### TASKS AND EXERCISES
1 – In the session description on transformational scaling, who moderated the panel after the co-chairs presented the key findings?
2 – Copy out the passage of the session description on transformational scaling from "The Session will explore" up to and including "to mainstream scaling.".

### SOURCE

Transformational Scaling in Practice: Insights from the Mainstreaming Initiative and What Comes Next

Table of Contents

Plenary Session 1 will launch the Synthesis Report and Policy Brief for the Scaling Community’s Initiative on Mainstreaming Scaling in Funder Organizations with a presentation and discussion of major findings and lessons. Under this Initiative, 28 case studies were prepared by and for a wide range of international funder organizations supporting development and climate action.

The Session will explore (i) why it matters that funders support a systematic scaling process and how recipients see the funders’ role; (ii) what are good – i.e., transformational – scaling practices that funders should support; (iii) how funders have pursued the mainstreaming of scaling into their own operational practices; and (iv) what are the lessons for funders who wish to mainstream scaling.

A panel of seasoned experts and practitioners will share their reactions to the findings of this important Initiative and will discuss how the lessons can best be implemented for maximum benefit in terms of lasting impact at scale. Participants will then be invited to share their views. The session will close by highlighting how this Initiative leads up to and underpins the Scaling Community’s Scaling Campaign 2026-2030.

The first plenary presented the findings of the SCoP’s three-year initiative on Mainstreaming Scaling in Funder Organizations.  This landmark action-research effort examined how 28 funder organizations integrated scaling into their strategies, operations, and incentive systems. The organizations considered spanned multilateral development banks, bilateral official funders, vertical funds, international non-governmental organizations, and foundations. Co-chairs Larry Cooley and Johannes Linn presented the key findings in the final Synthesis Report and Policy Brief, then handed the conversation to a panel moderated by Ben Kumpf of the OECD, featuring Karlee Silver (Grand Challenges Canada), Natalia Borrero (Fundación Corona), Jeff Bradach (advisor and co-founder of Bridgespan), and Homi Kharas (Brookings).

### GIVEN MATERIAL
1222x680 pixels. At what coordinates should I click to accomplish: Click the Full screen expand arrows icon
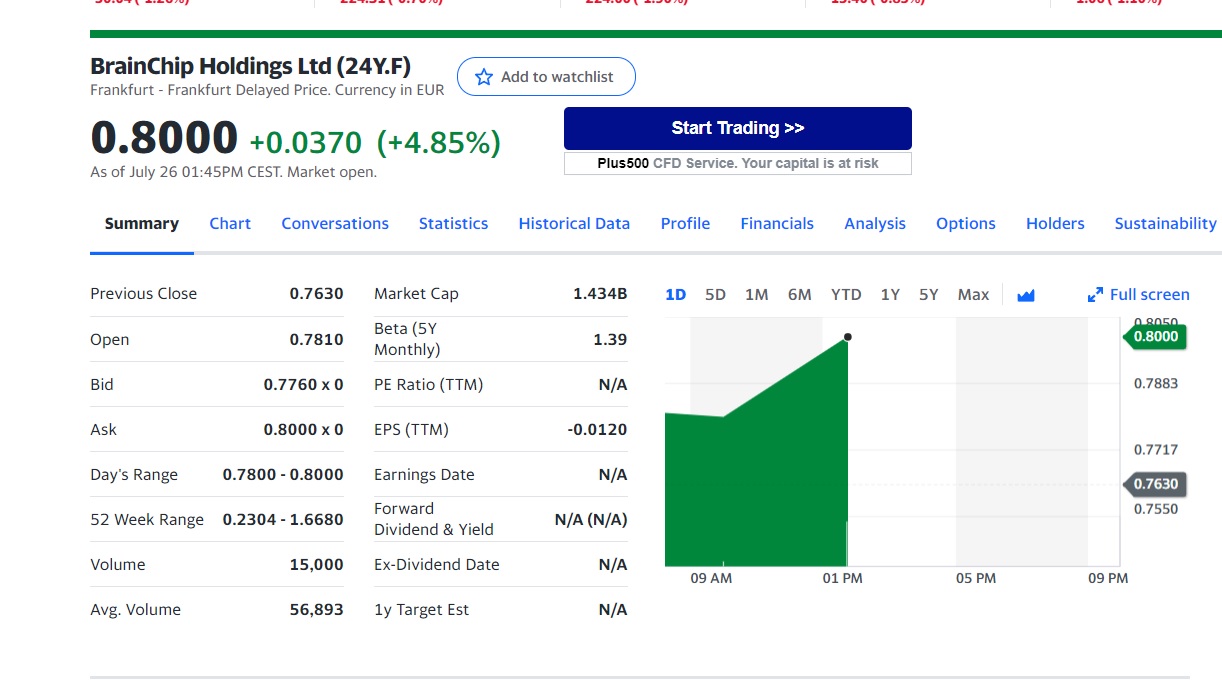1095,295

### TASK-BY-TASK ANSWERS
1 – Ben Kumpf of the OECD.

2 –
The Session will explore (i) why it matters that funders support a systematic scaling process and how recipients see the funders’ role; (ii) what are good – i.e., transformational – scaling practices that funders should support; (iii) how funders have pursued the mainstreaming of scaling into their own operational practices; and (iv) what are the lessons for funders who wish to mainstream scaling.